Scan the material below for the string "computer", and copy every line where it shows up.
[[ RECORDS open ]]
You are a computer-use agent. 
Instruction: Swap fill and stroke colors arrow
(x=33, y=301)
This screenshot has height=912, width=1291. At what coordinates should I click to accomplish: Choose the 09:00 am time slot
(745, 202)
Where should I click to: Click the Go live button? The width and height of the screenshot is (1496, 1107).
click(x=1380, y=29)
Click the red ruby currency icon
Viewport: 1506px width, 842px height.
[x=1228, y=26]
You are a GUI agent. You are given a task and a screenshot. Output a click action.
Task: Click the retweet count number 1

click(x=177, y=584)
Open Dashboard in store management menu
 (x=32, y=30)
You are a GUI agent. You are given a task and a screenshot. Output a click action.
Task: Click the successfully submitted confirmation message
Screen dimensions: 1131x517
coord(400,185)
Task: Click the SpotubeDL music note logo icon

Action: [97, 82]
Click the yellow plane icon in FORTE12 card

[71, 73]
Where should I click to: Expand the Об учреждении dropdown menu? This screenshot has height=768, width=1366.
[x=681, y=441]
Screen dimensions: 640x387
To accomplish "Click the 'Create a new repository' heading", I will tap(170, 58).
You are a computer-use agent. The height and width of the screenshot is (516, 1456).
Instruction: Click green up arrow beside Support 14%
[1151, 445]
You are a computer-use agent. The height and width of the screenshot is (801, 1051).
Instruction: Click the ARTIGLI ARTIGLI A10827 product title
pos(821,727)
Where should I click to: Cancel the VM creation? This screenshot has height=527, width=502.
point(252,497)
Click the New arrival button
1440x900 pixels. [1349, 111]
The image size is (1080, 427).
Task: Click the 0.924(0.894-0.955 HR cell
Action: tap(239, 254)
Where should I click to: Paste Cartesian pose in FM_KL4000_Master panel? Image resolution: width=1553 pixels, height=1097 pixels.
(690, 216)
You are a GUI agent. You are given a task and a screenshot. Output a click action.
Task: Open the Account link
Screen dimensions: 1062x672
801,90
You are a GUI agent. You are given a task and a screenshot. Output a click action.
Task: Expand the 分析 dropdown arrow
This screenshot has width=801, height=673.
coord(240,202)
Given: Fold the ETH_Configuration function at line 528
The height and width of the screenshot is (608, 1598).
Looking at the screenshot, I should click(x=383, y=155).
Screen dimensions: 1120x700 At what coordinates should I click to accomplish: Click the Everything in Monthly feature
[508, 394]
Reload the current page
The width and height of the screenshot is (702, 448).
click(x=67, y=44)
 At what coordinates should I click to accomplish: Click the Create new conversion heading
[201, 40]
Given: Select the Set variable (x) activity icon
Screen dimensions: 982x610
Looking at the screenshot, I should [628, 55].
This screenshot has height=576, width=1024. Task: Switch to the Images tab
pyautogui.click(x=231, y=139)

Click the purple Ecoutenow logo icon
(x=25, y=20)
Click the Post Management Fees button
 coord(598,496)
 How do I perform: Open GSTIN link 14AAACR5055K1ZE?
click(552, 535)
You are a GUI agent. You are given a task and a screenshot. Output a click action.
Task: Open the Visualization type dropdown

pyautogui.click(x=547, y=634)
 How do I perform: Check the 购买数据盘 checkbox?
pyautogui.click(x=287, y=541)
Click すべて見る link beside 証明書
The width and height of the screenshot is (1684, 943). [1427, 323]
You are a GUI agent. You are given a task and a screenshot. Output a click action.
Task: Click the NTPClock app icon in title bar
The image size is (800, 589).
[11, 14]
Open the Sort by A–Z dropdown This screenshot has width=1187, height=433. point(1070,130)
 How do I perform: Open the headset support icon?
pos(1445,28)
[[ RECORDS closed ]]
FINISHED TASK:
You are a computer-use agent. 
You are a computer-use agent. The height and width of the screenshot is (516, 1456).
You are a computer-use agent. The height and width of the screenshot is (801, 1051).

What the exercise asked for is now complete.